- Surla is located in Odisha Surla Surla is located in India
- Coordinates: 19°07′47″N 84°45′02″E﻿ / ﻿19.12972°N 84.75056°E
- Country: India
- State: Odisha
- District: Ganjam

= Surla =

Surla is a village in Chikti Block of Ganjam district, Odisha, India at the Andhra Pradesh-Odisha border on National Highway 5. It sits across from Ichchapuram, in Andhra Pradesh. There is a railway station named Surla Road on the Howrah-Chennai main line near Surabaya, and a Primary Health Center just outside the village.

The Surla Road railway station is adjacent to a small mountain called Govardhangiri which is around 8 km from the main village. People in the surrounding villages believe that this is the same hill that Lord Krishna lifted up to give shelter and protect the herd of cattle from the fury of a storm created by Indra, the king of Devatas. People from Girisola, a nearby village, worship Krishna and Indra at a small pool of water ( which never dries) in the crevice of a big boulder on the hill. Perhaps this is the only place in the country where Indra Puja is carried out.

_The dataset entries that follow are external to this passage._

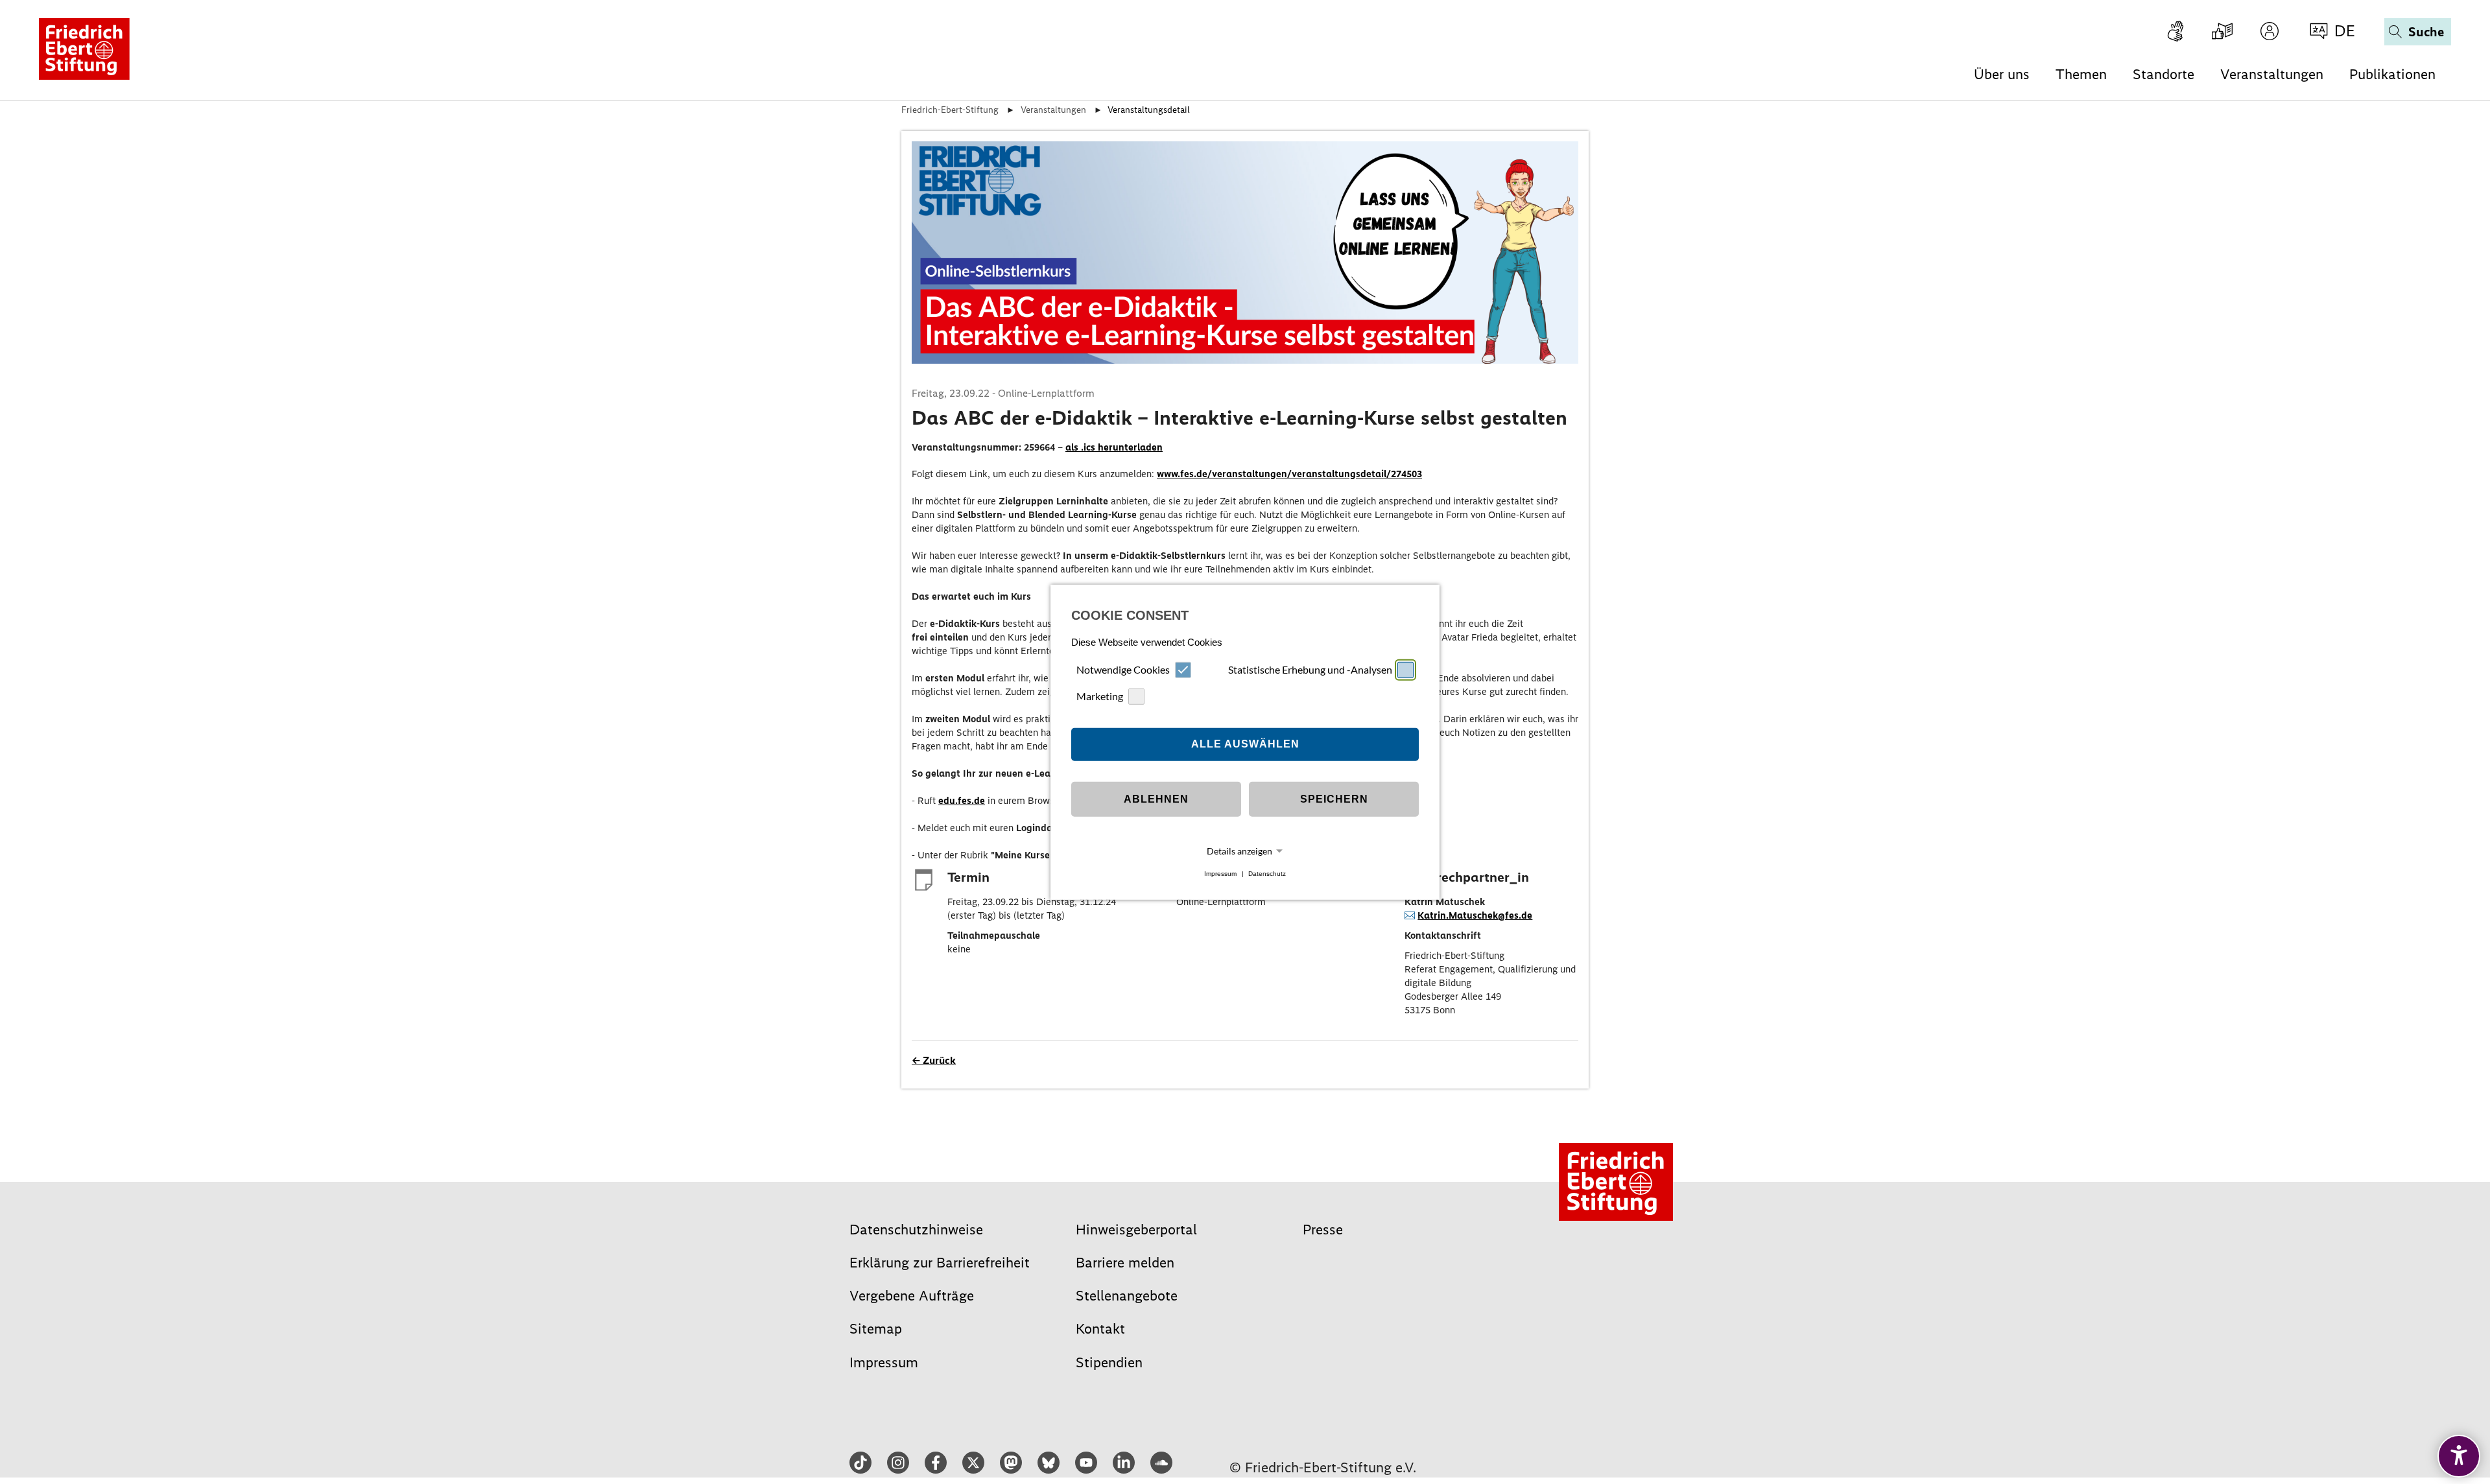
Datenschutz (1267, 873)
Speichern (1334, 799)
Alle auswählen (1245, 743)
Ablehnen (1156, 799)
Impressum (1220, 873)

A road branches off from the national highway at Surla railway station. This beautiful road leads to Chikiti( ancient Svetaka) town. The temple of Bala Kumari ( a form of Durga) is located on a hill near here. One can go by car up to the hill top.

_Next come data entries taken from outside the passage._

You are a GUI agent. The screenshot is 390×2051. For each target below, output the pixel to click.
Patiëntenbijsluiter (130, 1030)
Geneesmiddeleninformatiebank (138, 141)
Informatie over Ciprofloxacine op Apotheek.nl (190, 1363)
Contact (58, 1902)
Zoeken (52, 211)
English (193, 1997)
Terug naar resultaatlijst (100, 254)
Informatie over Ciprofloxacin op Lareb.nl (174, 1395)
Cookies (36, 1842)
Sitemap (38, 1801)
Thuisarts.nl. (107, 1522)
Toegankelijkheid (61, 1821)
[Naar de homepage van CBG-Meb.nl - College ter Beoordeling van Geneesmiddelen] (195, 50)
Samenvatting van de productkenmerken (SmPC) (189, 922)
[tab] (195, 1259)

Sunapur (literally "golden village", in Oriya, the local language) is a small village of fishermen is one mile from Surla village. Bahuda, an ancient river, flows into the Bay of Bengal here. Visitors have to cross the mouth of the river to enjoy the vast golden sands of the quiet beach. The government of Odisha is developing this beach into a tourist spot. Berhampur (now renamed 'Brahmapur') is the nearest city with fairly good facilities to stay is 15 mi away. Taxi and Odisha state bus services are available from here to go to Surla and Sunapur.